Podríamos decir que casi toda la humanidad actual se formó viendo y leyendo superhéroes, en sus más diversas variantes, por imposición cultural y porque están buenísimos. Todos quisiéramos volar, tener superpoderes, tecnología aplicada a cualquier circunstancia, valores morales intachables y, sobre todo, un buen traje y las mejores frases en los momentos indicados.

Veo esta foto de marzo de 1985, en la que estoy posando sobre el mástil del Club Almafuerte, en Villa Maipú, San Martín, con el traje de Superman que me hizo mi abuela Marta, y no me noto tan distinto a la actualidad. La diferencia es que en aquel momento, jugar a ser un superhéroe estaba permitido porque tenía cuatro años, y seguir haciéndolo a los cuarenta y tres conlleva otra relación con el contexto.
Nuestra profesión es lo que nos permite continuar jugando a ser Superman. Pero, ojo, no confundir lo que digo con una defensa de la infantilidad conveniente, descomprometida. No. Me refiero a que escribir películas fantásticas (filmarlas, actuarlas, editarlas, vestirlas, diseñarlas y producirlas también) es extender lo que habitualmente se deja circunscripto a la infancia (señalando lo infantil como poco serio) pero construyendo desde las sombras lo que a todos nos conecta con un imaginario vital.

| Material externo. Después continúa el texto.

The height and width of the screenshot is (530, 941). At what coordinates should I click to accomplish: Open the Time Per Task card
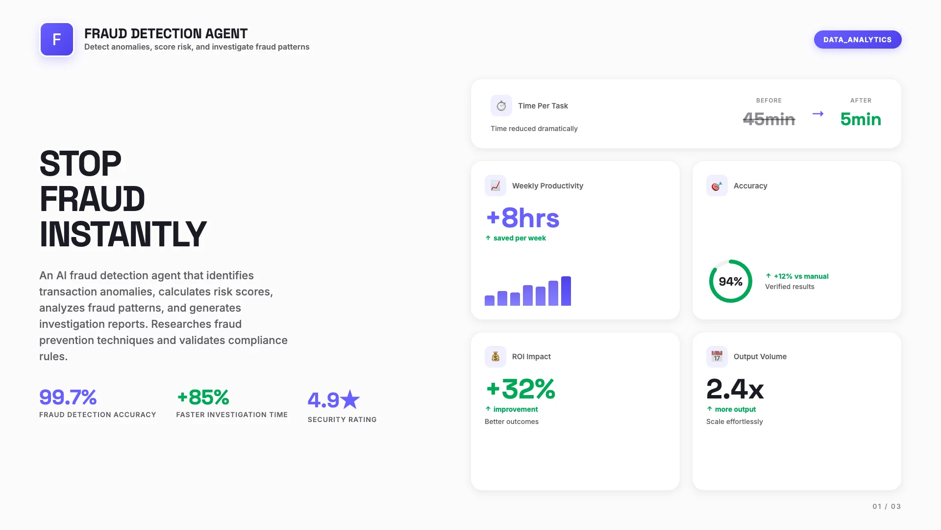pos(686,113)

La mímesis en las tragedias griegas, según Aristóteles, se daba porque el público soñaba con ser como aquellos héroes capaces de enfrentar a la muerte para lograr un objetivo común, comunitario. Corramos la imposición de la bandera de tiras y estrellas en cada traje, cuadrito e imagen relacionada con los superhéroes, y convengamos en que las aventuras y los personajes son hipnóticos, que está todo tan bueno que en algún momento de nuestras vidas nos atraparon sin parar, y veamos lo universal en todo eso. ¿Es universal porque está impuesto? ¿O un imperio es también imperio porque reconoce los hilos universales y los utiliza a su favor?
Es trabajo de quienes hacemos películas de ciencia ficción, terror y aventuras, al Norte o al Sur, observar esos hilos y aprender a usarlos (a no ser que nos propongamos hacer cine para un público mínimo, un cine no popular). Y también es parte de nuestro oficio aceptar una condición de freaks, preocupados por cosas que se suponen infantiles, aunque sabiendo en secreto que esas cosas son los sentimientos que mueven al mundo.
Mientras los villanos del mundo real (parodias de los que habitan cómics y películas) avanzan con las acciones más violentas posibles para dominar el planeta, elijo seguir con el traje de Superman que me hizo mi abuela y que hoy tiene la forma de la remera de las Tortugas Ninja que me regaló mi hija, imaginando historias que nos permitan soñar con que hay un mundo mejor posible.